### WORK TO COMPLETE:
Turn every line of the entries below into a JSON list of strings, with one string per line and blank lines left out.

### GIVEN ENTRIES:
════

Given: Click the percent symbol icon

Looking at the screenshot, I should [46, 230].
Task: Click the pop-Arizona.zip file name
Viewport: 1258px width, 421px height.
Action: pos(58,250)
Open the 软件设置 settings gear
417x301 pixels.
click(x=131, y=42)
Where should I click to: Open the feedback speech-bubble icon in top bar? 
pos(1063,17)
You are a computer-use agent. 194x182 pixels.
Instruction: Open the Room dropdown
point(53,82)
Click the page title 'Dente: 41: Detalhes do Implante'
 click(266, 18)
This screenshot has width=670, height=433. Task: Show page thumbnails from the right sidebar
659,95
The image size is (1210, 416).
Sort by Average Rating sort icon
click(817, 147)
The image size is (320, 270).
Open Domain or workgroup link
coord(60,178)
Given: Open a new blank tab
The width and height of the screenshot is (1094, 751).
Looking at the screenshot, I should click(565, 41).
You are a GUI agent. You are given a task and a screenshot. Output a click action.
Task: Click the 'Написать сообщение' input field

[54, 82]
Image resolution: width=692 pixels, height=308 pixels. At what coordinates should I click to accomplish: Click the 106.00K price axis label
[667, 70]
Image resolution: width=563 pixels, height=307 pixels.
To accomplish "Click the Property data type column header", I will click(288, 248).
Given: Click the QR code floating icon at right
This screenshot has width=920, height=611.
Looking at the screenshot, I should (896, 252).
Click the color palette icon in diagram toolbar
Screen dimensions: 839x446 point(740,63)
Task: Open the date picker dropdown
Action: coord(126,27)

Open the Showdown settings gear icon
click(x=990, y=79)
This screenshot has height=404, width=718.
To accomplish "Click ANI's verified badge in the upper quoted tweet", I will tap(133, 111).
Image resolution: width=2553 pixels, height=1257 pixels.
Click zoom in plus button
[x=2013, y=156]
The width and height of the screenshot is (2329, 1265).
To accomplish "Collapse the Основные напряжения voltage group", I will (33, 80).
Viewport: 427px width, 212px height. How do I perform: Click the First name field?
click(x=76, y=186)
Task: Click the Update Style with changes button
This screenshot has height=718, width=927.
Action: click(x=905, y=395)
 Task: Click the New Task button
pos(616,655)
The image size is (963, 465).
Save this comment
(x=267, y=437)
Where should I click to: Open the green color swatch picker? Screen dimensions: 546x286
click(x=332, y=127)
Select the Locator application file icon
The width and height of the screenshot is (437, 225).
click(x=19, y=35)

════

### EXERCISE OUTPUT:
[
  "Given: Click the percent symbol icon",
  "Looking at the screenshot, I should [46, 230].",
  "Task: Click the pop-Arizona.zip file name",
  "Viewport: 1258px width, 421px height.",
  "Action: pos(58,250)",
  "Open the 软件设置 settings gear",
  "417x301 pixels.",
  "click(x=131, y=42)",
  "Where should I click to: Open the feedback speech-bubble icon in top bar? ",
  "pos(1063,17)",
  "You are a computer-use agent. 194x182 pixels.",
  "Instruction: Open the Room dropdown",
  "point(53,82)",
  "Click the page title 'Dente: 41: Detalhes do Implante'",
  " click(266, 18)",
  "This screenshot has width=670, height=433. Task: Show page thumbnails from the right sidebar",
  "659,95",
  "The image size is (1210, 416).",
  "Sort by Average Rating sort icon",
  "click(817, 147)",
  "The image size is (320, 270).",
  "Open Domain or workgroup link",
  "coord(60,178)",
  "Given: Open a new blank tab",
  "The width and height of the screenshot is (1094, 751).",
  "Looking at the screenshot, I should click(565, 41).",
  "You are a GUI agent. You are given a task and a screenshot. Output a click action.",
  "Task: Click the 'Написать сообщение' input field",
  "[54, 82]",
  "Image resolution: width=692 pixels, height=308 pixels. At what coordinates should I click to accomplish: Click the 106.00K price axis label",
  "[667, 70]",
  "Image resolution: width=563 pixels, height=307 pixels.",
  "To accomplish \"Click the Property data type column header\", I will click(288, 248).",
  "Given: Click the QR code floating icon at right",
  "This screenshot has width=920, height=611.",
  "Looking at the screenshot, I should (896, 252).",
  "Click the color palette icon in diagram toolbar",
  "Screen dimensions: 839x446 point(740,63)",
  "Task: Open the date picker dropdown",
  "Action: coord(126,27)",
  "Open the Showdown settings gear icon",
  "click(x=990, y=79)",
  "This screenshot has height=404, width=718.",
  "To accomplish \"Click ANI's verified badge in the upper quoted tweet\", I will tap(133, 111).",
  "Image resolution: width=2553 pixels, height=1257 pixels.",
  "Click zoom in plus button",
  "[x=2013, y=156]",
  "The width and height of the screenshot is (2329, 1265).",
  "To accomplish \"Collapse the Основные напряжения voltage group\", I will (33, 80).",
  "Viewport: 427px width, 212px height. How do I perform: Click the First name field?",
  "click(x=76, y=186)",
  "Task: Click the Update Style with changes button",
  "This screenshot has height=718, width=927.",
  "Action: click(x=905, y=395)",
  " Task: Click the New Task button",
  "pos(616,655)",
  "The image size is (963, 465).",
  "Save this comment",
  "(x=267, y=437)",
  "Where should I click to: Open the green color swatch picker? Screen dimensions: 546x286",
  "click(x=332, y=127)",
  "Select the Locator application file icon",
  "The width and height of the screenshot is (437, 225).",
  "click(x=19, y=35)"
]